本命は、政府の膨大な資金源であり、国債の引き受け先でもある郵貯と簡保の処遇であろう。この資金が市場に放出されれば、金融市場が大混乱に陥るだろうと雑誌や書籍で色々議論されている。郵貯、簡保の資金を民営化前の旧勘定と、民営化後の新勘定に分離し、旧勘定は政府の手元に残して管理するという点についても、政府が自由にできる資金を残しておくとまた好き勝手に使われてしまうのではないかと危惧する向きもある。

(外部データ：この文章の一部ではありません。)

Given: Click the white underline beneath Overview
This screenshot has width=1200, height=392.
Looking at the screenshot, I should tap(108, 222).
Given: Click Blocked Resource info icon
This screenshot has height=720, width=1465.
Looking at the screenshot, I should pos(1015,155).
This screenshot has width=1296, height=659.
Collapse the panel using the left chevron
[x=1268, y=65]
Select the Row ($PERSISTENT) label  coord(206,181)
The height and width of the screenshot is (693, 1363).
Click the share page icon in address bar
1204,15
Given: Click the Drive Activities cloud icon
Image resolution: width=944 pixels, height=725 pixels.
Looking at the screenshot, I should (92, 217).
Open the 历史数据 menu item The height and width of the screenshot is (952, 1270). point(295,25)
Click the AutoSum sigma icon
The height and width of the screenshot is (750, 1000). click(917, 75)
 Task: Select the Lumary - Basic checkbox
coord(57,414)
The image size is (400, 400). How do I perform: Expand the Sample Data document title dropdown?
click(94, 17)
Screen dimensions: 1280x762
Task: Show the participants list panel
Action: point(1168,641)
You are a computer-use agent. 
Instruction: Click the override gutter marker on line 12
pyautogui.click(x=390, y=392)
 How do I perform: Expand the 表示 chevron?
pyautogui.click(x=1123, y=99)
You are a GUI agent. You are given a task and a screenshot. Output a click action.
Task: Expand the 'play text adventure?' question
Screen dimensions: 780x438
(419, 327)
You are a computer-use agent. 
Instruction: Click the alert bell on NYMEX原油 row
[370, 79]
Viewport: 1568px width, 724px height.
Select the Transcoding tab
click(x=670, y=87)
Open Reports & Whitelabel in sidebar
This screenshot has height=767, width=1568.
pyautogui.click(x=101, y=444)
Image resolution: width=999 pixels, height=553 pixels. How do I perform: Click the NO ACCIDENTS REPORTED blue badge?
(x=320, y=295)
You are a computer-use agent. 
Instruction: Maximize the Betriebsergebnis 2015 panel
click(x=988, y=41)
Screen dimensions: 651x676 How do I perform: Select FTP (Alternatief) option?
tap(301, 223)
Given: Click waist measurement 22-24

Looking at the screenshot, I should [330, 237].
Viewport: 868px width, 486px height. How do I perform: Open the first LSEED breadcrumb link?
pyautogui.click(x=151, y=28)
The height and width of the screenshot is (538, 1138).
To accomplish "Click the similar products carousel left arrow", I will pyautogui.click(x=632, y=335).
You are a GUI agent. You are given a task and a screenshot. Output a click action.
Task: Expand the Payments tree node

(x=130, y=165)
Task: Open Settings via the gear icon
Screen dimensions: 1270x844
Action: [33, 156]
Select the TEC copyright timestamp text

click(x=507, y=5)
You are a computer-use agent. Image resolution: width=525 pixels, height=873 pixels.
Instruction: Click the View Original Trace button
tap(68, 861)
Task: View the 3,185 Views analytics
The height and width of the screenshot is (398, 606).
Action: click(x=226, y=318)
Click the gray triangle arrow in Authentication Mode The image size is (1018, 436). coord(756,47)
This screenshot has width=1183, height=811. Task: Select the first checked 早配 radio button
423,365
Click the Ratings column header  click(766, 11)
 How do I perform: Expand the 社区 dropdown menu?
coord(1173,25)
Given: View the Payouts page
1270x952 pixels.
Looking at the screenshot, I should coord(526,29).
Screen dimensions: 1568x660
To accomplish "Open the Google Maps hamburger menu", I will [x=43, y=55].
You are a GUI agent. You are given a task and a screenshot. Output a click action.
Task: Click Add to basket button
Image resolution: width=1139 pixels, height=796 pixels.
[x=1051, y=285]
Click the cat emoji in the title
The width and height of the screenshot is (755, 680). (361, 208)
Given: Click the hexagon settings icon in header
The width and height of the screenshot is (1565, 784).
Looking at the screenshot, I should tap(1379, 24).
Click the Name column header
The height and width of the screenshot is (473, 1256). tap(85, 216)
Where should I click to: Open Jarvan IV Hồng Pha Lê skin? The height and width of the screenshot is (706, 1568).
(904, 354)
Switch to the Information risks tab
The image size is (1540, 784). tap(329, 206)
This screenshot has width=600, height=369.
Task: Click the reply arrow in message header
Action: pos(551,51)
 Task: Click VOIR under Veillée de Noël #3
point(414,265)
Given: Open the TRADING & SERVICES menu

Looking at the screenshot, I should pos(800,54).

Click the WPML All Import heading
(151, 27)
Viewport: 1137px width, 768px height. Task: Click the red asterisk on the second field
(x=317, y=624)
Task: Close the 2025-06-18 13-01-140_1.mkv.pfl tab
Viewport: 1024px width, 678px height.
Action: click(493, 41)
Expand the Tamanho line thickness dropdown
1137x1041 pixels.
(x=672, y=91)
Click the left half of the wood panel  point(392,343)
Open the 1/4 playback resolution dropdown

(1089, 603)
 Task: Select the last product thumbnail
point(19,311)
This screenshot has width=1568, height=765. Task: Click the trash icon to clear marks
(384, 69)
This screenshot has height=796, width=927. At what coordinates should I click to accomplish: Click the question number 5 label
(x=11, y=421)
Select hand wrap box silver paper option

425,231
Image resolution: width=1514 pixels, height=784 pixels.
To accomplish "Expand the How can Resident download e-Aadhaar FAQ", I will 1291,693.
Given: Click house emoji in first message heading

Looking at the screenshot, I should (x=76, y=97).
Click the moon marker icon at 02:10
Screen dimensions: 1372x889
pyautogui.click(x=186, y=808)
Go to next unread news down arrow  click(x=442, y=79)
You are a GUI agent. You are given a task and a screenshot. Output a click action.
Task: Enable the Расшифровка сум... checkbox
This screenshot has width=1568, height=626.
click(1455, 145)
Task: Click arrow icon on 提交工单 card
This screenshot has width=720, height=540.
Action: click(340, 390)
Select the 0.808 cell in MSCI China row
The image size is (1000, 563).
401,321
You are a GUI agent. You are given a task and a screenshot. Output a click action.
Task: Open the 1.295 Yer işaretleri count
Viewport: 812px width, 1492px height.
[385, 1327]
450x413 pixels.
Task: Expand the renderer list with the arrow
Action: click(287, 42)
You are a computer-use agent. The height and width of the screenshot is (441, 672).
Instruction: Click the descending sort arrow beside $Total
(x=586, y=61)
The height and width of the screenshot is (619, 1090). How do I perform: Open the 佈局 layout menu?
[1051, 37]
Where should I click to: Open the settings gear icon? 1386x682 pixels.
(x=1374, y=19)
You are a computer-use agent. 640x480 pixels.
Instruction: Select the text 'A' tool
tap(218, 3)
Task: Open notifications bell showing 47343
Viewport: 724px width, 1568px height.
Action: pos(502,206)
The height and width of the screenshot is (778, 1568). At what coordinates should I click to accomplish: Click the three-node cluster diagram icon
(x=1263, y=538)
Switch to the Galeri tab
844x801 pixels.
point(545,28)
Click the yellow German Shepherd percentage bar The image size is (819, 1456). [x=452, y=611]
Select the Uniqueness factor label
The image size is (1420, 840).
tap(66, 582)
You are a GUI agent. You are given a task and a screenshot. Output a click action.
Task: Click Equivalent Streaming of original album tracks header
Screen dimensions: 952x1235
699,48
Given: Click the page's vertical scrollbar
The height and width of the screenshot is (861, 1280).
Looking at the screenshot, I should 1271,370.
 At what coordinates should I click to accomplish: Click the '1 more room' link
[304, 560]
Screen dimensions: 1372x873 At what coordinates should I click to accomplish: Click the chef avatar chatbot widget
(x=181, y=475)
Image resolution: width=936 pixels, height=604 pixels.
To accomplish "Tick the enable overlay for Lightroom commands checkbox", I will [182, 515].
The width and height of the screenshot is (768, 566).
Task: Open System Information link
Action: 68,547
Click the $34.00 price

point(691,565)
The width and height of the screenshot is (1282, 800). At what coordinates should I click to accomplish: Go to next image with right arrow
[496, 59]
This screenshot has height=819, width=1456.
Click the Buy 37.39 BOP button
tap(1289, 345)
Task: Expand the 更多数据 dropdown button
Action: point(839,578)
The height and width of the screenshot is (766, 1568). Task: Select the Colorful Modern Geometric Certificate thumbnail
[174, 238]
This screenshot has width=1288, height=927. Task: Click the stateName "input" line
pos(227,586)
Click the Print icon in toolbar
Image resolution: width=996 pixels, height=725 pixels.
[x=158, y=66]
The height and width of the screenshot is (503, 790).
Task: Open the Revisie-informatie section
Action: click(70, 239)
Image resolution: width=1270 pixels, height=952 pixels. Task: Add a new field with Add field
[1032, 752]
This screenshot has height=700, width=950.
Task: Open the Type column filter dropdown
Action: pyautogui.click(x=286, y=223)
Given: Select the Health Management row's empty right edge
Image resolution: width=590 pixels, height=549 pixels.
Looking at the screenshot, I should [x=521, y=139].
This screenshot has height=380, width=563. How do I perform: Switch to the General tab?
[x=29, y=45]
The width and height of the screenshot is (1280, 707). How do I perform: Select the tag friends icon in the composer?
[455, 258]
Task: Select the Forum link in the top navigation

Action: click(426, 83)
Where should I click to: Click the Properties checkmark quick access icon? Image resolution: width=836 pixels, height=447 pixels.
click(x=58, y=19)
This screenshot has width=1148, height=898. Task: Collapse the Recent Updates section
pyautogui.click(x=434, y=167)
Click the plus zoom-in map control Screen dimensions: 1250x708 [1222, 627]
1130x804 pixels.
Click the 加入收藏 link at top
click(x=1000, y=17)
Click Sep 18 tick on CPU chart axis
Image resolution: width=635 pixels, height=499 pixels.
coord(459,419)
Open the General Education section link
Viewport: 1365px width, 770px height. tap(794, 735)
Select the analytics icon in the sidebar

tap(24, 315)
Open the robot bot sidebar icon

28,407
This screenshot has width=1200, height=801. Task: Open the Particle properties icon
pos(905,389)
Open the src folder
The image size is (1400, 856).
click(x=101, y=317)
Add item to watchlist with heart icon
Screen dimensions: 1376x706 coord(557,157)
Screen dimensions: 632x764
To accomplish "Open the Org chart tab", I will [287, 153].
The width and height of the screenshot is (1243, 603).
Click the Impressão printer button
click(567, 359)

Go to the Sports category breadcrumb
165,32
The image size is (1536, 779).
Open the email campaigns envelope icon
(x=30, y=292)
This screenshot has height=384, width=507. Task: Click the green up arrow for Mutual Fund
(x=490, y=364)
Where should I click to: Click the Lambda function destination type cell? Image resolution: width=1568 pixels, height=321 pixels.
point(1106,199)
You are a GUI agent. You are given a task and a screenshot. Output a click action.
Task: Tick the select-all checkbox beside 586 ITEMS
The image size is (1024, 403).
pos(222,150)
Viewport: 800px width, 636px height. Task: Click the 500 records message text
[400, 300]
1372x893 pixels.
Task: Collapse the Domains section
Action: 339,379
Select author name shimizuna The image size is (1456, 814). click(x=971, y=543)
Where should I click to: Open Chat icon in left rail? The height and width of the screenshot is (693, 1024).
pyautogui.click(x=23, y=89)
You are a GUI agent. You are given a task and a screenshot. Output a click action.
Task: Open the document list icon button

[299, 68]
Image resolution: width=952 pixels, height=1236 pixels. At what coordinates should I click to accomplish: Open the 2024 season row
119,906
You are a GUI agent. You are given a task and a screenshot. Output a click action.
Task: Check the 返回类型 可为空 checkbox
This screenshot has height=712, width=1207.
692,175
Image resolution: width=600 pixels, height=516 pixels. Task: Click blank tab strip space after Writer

貯金や、保険は、預ける側からすれば資産だが、郵政側からすれば負債である。新旧勘定に分離する際、負債の残高に見合った資産も当然分離移管されるだろう。分離される資産の内容まで論じられていないが、ここに財政投融資への貸付金を持ってくればどうなるか?郵貯の定額貯金は最高10年、簡保でも20〜25年のうちには満期が来るので、素直に考えれば今後10〜20年の間にはこの旧勘定の預金はほぼ全額取り崩されると思われる。財政投融資の貸付金がそっくり返してもらえるとは思われないので、解約、満期又は保険事故発生時の返戻金の資金は国債の新規発行又は税の投入で賄われるだろう。郵政公社のままにしておけば、郵貯や簡保から大量の資金が流出した場合、財政投融資への貸付金の焦げ付きが表面化する可能性があるが、別勘定で政府が管理すればこれを表面化させないで済ませることができるかもしれない。このようなことにならないよう、旧勘定の処理の内容が国民に情報開示されるようなシステムを作らなければならないだろう。